You are viewing a plain text version of this content. The canonical link for it is here.
Posted to dev@hbase.apache.org by "Tokayer, Jason M." <Ja...@capitalone.com> on 2017/02/18 19:35:47 UTC

FilterList with a ColumnPaginationFilter in Java (Scala) Client

Hello,

I am having some difficulty understanding the results when I apply a ColumnPaginationFilter within a FilterList. I’m not sure whether this is an Hbase bug or a gap in my understanding of how the API works.
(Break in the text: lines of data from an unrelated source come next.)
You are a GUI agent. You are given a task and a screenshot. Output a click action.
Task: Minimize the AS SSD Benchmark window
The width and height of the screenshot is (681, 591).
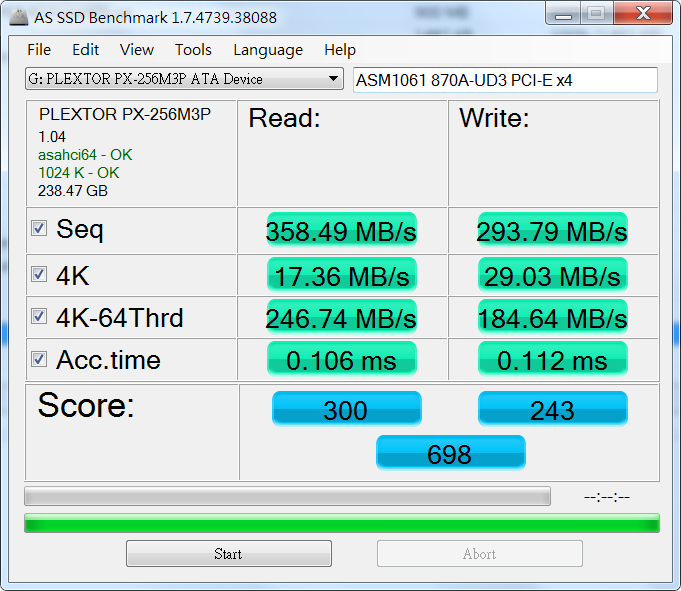tap(561, 14)
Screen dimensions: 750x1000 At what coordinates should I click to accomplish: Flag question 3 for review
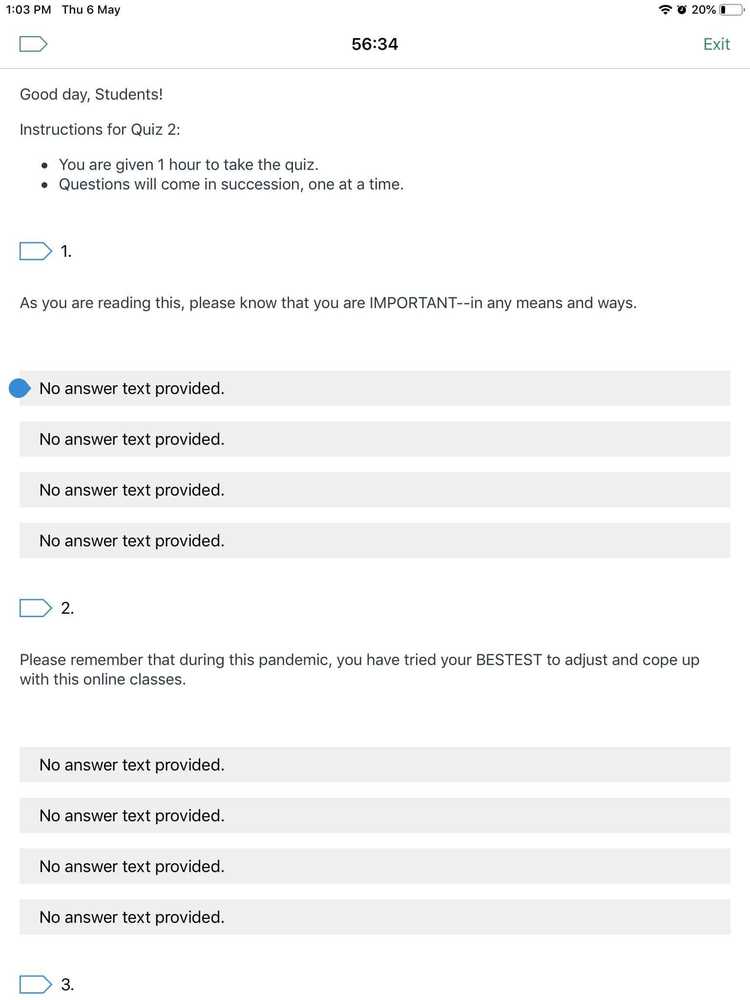[35, 984]
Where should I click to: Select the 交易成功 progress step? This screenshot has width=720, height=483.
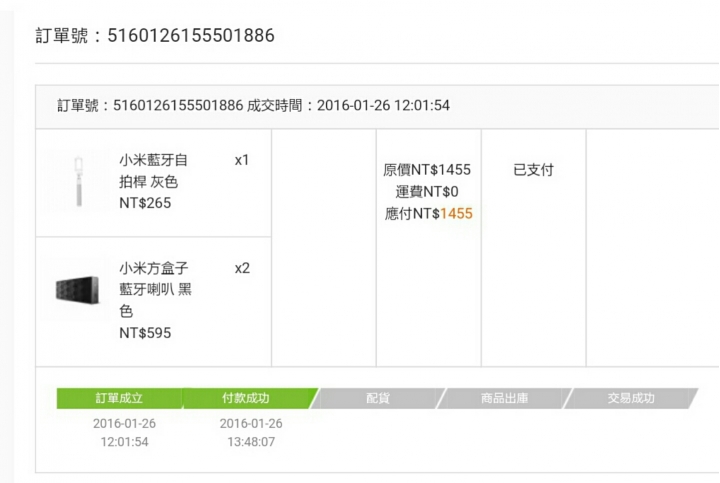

Specifically, I’m noticing a difference between using MUST_PASS_ONE vs MUST_PASS_ALL in my filterList even when I only have a single filter in the list. I walk through a full, but simplified (ie I took out the other filters in the list because I have narrowed down the problem; but I still do need to use a filterList), example below that illustrated the issue:

First, in the shell I create a table and insert multiple values with the same timestamp:
create 'ns:tbl',{NAME => 'family',VERSIONS => 100}
put 'ns:tbl','row','family:name','John',1000000000000
put 'ns:tbl','row','family:name','Jane',1000000000000
put 'ns:tbl','row','family:name','Gil',1000000000000
put 'ns:tbl','row','family:name','Jane',1000000000000

Now, I create a custom client written in Scala that uses the Java APIs:

import org.apache.hadoop.hbase.filter._
import org.apache.hadoop.hbase.util.Bytes
import org.apache.hadoop.hbase.client._
import org.apache.hadoop.hbase.{CellUtil, HBaseConfiguration, TableName}
import scala.collection.mutable._

val config = HBaseConfiguration.create()
config.set("hbase.zookeeper.quorum", "localhost")
config.set("hbase.zookeeper.property.clientPort", "2181")

val connection = ConnectionFactory.createConnection(config)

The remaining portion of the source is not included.